The data block table of Volume A before VExtent 1 is written and the data block table of Volume A after VExtent 1 is written are shown below:
| VExtent | LExtent | Share | VExtent | LExtent | Share | |
|---|---|---|---|---|---|---|
| 0 | 0 | 1 | 0 | 0 | 1 | |
| 1 | 1 | 1 | -> | 1 | 4 | 0 |
| 2 | 2 | 1 | 2 | 2 | 1 | |
| 3 | 3 | 1 | 3 | 3 | 1 |
LExtent 4 allocates a new child PExtent and points the parent of the child PExtent to the PExtent of LExtent 1 (referred to as the parent PExtent). On the Chunk (LSM) end, a child PExtent is also generated.
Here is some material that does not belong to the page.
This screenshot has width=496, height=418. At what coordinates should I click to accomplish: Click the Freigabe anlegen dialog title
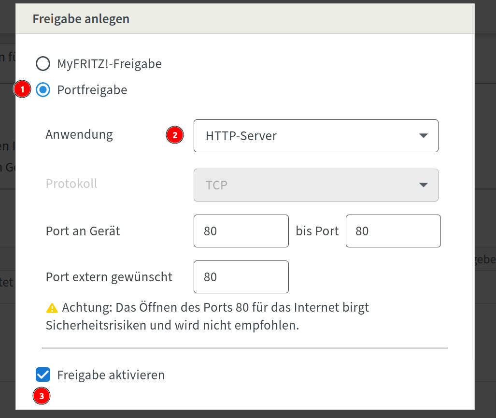(x=81, y=19)
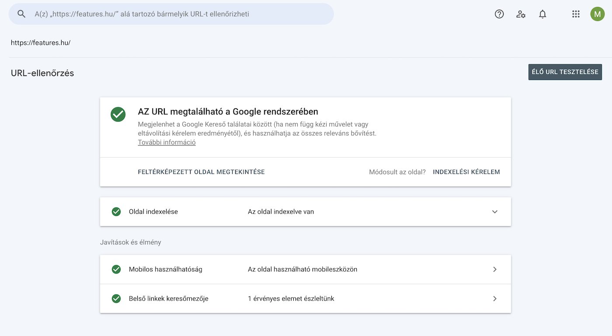This screenshot has width=612, height=336.
Task: Open the account avatar M
Action: click(x=597, y=14)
The Chunk end maintains a mapping between a PExtent and a set of blocks (data shards on physical disks, typically ranging from 16 to 256 KiB). It also marks both the child PExtent and parent PExtent to hold the blocks in either shared or read-only mode.
When the Chunk takes a snapshot or clone of a child PExtent's corresponding block and receives an initial write request, if the request does not align with the block boundaries, it first slices the request according to the block's aligned boundaries into multiple requests, each being processed separately. In the sliced requests, if the request data is less than one block, it reads the data from the parent block and combines it with the current request's data to form a new block. This new block is then written to the physical disk, and the extent's block reference relationship is updated. If the sliced request is exactly the size of a block, then it is unnecessary to read any data from the block held previously in shared mode. Data can be written directly to the new block interface. Once a block has executed a copy-on-write operation, subsequent read and write operations on this block are consistent with normal read and write operations. Therefore, snapshots do not impact the write performance of the volume. This is the block-granularity COW mode.